- Task statement
The "This screenshot has height=599, width=940." line through the end of the listing below is what to set down, word for word, and nothing else.

- Given entries
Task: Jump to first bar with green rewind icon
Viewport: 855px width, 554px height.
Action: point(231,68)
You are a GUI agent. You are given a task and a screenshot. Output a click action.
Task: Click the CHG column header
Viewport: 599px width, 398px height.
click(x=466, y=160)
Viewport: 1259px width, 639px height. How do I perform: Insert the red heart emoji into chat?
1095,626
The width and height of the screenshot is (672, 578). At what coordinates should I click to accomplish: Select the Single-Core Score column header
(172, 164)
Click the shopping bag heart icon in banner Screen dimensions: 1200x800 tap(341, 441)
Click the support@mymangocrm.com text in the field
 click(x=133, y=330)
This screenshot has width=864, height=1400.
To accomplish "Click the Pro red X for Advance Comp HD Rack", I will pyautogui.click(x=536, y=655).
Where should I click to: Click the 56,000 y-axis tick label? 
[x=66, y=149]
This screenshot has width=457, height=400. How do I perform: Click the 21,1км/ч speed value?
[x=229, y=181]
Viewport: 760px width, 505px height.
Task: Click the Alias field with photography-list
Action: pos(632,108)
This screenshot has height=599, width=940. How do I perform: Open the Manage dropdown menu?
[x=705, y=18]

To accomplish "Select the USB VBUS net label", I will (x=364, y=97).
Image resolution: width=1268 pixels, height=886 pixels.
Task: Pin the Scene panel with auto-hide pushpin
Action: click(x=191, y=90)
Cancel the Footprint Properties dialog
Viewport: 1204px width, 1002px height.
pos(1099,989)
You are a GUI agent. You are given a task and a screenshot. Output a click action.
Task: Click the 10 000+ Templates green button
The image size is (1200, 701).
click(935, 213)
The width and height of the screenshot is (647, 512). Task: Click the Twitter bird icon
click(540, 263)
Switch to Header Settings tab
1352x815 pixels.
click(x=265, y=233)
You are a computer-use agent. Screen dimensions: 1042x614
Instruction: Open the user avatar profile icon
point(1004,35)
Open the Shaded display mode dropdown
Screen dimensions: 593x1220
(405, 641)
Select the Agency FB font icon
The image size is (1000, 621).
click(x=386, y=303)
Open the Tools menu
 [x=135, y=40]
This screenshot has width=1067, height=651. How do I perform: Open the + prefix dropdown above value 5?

- Answer to this task
This screenshot has height=599, width=940. How do I perform: Open the Manage dropdown menu?
[x=705, y=18]

To accomplish "Select the USB VBUS net label", I will (x=364, y=97).
Image resolution: width=1268 pixels, height=886 pixels.
Task: Pin the Scene panel with auto-hide pushpin
Action: click(x=191, y=90)
Cancel the Footprint Properties dialog
Viewport: 1204px width, 1002px height.
pos(1099,989)
You are a GUI agent. You are given a task and a screenshot. Output a click action.
Task: Click the 10 000+ Templates green button
The image size is (1200, 701).
click(935, 213)
The width and height of the screenshot is (647, 512). Task: Click the Twitter bird icon
click(540, 263)
Switch to Header Settings tab
1352x815 pixels.
click(x=265, y=233)
You are a computer-use agent. Screen dimensions: 1042x614
Instruction: Open the user avatar profile icon
point(1004,35)
Open the Shaded display mode dropdown
Screen dimensions: 593x1220
(405, 641)
Select the Agency FB font icon
The image size is (1000, 621).
click(x=386, y=303)
Open the Tools menu
 [x=135, y=40]
This screenshot has width=1067, height=651. How do I perform: Open the + prefix dropdown above value 5?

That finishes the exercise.